| Requirements |
Reproduce the listing from the line containing "This screenshot has width=1568, height=715." through the line containing "[x=388, y=415]", swapping "emoticon picker" for "emoji picker" and keeping everything else unchanged.

| Input rows |
※ ※ ※
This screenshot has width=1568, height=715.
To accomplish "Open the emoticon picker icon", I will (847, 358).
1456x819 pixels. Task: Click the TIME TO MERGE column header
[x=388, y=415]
※ ※ ※
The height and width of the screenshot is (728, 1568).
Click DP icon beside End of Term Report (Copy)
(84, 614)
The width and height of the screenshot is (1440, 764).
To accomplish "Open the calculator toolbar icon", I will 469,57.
※ ※ ※
| Task solution |
This screenshot has width=1568, height=715.
To accomplish "Open the emoji picker icon", I will (847, 358).
1456x819 pixels. Task: Click the TIME TO MERGE column header
[x=388, y=415]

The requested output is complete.